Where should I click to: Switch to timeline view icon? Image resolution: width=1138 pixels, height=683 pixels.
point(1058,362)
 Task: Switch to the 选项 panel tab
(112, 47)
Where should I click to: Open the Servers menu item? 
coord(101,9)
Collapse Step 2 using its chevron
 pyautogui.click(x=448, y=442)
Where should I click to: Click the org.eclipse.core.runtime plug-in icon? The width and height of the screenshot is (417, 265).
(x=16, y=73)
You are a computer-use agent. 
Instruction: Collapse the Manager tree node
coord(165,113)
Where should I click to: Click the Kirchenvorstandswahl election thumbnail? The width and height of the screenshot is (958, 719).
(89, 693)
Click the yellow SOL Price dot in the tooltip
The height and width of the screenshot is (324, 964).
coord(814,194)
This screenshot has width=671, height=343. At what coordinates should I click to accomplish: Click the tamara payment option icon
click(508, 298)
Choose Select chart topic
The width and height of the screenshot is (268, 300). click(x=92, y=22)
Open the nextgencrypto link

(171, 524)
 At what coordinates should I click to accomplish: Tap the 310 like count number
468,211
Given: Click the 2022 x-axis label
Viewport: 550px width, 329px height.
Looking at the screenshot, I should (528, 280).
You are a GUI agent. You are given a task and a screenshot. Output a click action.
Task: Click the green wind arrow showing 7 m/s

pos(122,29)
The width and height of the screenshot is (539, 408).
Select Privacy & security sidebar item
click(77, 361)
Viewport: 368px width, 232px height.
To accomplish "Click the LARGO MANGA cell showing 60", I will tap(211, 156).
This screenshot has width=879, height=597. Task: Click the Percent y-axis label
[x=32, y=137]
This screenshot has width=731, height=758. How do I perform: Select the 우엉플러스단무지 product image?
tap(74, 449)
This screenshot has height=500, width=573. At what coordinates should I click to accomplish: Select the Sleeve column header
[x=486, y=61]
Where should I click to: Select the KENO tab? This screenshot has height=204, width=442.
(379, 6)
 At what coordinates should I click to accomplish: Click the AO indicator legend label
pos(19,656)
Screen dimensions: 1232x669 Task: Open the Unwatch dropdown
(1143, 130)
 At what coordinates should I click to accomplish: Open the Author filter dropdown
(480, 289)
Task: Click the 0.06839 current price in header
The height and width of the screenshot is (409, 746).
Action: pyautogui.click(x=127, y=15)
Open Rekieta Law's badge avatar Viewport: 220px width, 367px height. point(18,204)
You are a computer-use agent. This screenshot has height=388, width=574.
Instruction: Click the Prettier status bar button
• • • •
Your task is to copy every line in the entries that holds the string "agent".

You are a computer-use agent. 
You are a GUI agent. You are given a task and a screenshot. Output a click action.
You are a computer-use agent. This screenshot has height=388, width=574.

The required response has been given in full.